Tina tinha 17 anos, Lucas 20, e eles se tornaram grandes amigos, amigos até demais. Passavam todo o tempo livre, juntos. Depois de poucas semanas já se conheciam tão bem, que parecia que conviviam daquele jeito há anos. Aí ela apareceu. A mãe de Tina levou-a de volta para a cidadezinha onde ela morava.
No natal do mesmo ano, dez meses depois, Tina vai ao mercado a pedido de sua mãe. Na volta, vê um carro parado na esquina de sua casa. Encostado no capo, estava o dono do carro, mexendo em seu celular. Sem reparar nele, ela segue em direção a sua casa.

- Ei, moça – chama o dono do carro. Ela vira-se – Você sabe onde... Tina!

- Lucas!

Os dois abraçam-se

- O que você está fazendo aqui, seu louco.

 - Eu precisava ver você.

O silêncio tomou conta, Tina e Lucas se olhavam, seus rostos se aproximavam. Logos os olhos se fecham, os lábios se tocam, e o amor acontece.
Tina voltou para casa acompanhada por Lucas e apresentou-o a sua mãe. Ele ceou com as duas e com o novo namorado da mãe de Tina. Quando chegava a hora de ir embora, pediu a permissão dos pais de Tina, para ser namorado dela.

- É claro que não. Você não tem nossa permissão rapaz. Tina é muito jovem para namorar – disse a mãe.

- Mãe eu já tenho 18 anos. Sou maior de idade e posso fazer o que eu quiser.

- Não enquanto estiver na minha casa.

- Se é assim eu vou embora.

Tina e Lucas saem. Ele a leva para outro lugar e eles conversam dentro do carro.

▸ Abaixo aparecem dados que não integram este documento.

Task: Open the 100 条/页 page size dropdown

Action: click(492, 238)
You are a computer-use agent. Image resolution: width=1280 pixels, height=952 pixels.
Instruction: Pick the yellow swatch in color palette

- Se eu voltar pra São Paulo com você, eles vão atrás de mim novamente.

- É só a gente ir pra outro lugar. Pegamos nossas coisas em São Paulo e a imobiliária do prédio se encarrega do resto.

- É uma boa ideia, mas... Não sei...

- Vamos, ou você prefere ficar aqui e reviver seu passado todos os dias e ser tratada como aquela criança de doze anos que fugiu de casa. 

- Tem razão, essa cidade, todo o meu passado, meus medos, está tudo aqui. Eu tenho que ir embora, para ser feliz. Eu tenho que fugir de casa. Eu tenho que fugir com você.

Os dois sorriem e seguem pela estrada até São Paulo e como combinaram pegaram todos os seus pertences e foram para outro lugar. Entregues a sorte e a vida, foram para longe, muito longe, e na entrada da nova cidade, um portal onde eles leram: “Bem Vindos à sua nova vida”.